▶ [Task to complete]:
Check each line of the data for "beside", and copy the ones that have it.
[Supplied entries Boundary: Start]
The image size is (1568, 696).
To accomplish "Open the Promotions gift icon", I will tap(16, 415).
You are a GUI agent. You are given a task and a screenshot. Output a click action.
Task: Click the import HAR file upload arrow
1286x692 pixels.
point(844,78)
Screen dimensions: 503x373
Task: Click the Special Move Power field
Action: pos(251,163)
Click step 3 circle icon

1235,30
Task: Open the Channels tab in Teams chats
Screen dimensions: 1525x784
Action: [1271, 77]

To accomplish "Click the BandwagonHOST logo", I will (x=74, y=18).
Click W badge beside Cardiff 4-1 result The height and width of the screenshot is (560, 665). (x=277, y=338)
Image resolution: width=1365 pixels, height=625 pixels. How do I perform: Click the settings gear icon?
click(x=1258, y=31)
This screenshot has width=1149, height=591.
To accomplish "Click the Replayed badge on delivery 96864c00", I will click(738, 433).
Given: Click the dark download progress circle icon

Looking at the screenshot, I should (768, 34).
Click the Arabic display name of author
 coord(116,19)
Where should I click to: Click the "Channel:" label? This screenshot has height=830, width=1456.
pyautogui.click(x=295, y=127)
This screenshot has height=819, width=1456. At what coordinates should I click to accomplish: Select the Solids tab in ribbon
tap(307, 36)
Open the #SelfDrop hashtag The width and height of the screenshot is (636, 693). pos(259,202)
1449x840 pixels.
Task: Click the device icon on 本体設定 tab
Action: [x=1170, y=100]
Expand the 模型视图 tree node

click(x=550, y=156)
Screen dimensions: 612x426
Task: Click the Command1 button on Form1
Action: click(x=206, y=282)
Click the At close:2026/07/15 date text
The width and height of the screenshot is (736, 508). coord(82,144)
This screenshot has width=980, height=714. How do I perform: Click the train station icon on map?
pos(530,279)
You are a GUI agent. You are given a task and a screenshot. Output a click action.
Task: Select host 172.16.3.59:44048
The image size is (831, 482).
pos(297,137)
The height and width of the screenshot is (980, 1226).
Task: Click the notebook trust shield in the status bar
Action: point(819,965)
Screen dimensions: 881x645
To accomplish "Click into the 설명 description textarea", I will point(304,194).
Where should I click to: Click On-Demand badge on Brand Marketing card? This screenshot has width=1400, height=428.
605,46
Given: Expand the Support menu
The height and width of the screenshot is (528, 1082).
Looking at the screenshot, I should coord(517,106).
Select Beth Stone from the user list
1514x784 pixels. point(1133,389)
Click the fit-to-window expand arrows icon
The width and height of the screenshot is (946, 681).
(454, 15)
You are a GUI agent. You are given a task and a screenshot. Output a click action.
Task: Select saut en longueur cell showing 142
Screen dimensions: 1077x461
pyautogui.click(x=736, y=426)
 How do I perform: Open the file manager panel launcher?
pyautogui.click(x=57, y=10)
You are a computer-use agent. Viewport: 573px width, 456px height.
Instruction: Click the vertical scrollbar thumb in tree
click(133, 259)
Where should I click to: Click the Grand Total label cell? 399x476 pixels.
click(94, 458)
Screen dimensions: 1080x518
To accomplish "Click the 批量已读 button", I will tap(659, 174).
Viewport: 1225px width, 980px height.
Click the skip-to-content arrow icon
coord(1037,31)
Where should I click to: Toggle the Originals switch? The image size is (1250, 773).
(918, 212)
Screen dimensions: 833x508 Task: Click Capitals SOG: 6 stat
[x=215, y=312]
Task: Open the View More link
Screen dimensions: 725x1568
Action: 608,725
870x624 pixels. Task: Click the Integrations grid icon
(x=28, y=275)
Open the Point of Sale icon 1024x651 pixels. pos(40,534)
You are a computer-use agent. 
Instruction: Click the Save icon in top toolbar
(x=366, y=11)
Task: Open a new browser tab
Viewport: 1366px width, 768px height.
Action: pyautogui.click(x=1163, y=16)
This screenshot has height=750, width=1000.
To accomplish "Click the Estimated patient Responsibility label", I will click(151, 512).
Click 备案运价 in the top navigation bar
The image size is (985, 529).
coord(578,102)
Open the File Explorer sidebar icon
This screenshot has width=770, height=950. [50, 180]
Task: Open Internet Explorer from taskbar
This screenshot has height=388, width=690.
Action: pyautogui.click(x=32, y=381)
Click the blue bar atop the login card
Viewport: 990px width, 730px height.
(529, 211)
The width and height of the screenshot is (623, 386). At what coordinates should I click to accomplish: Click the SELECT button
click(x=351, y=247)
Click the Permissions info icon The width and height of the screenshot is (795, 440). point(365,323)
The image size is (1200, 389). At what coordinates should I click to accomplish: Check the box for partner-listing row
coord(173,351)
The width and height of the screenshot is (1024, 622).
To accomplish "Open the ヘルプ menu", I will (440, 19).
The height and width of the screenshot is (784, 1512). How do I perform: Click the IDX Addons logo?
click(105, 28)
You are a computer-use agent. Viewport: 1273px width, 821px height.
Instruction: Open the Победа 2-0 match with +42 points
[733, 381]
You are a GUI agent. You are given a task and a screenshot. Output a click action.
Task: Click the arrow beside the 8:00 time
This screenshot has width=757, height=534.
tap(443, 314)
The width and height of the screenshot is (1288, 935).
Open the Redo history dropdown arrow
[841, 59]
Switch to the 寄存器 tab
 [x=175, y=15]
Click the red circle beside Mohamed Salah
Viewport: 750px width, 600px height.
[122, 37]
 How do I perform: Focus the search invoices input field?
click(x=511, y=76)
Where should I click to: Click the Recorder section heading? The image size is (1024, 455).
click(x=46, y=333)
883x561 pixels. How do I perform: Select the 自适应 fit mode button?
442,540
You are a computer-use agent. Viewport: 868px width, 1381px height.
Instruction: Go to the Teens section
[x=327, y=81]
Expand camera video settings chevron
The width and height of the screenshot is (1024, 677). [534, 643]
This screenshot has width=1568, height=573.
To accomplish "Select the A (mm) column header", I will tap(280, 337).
[Supplied entries Boundary: End]
▶ [Finished task]:
Click W badge beside Cardiff 4-1 result The height and width of the screenshot is (560, 665). (x=277, y=338)
Task: Click the arrow beside the 8:00 time
Click the red circle beside Mohamed Salah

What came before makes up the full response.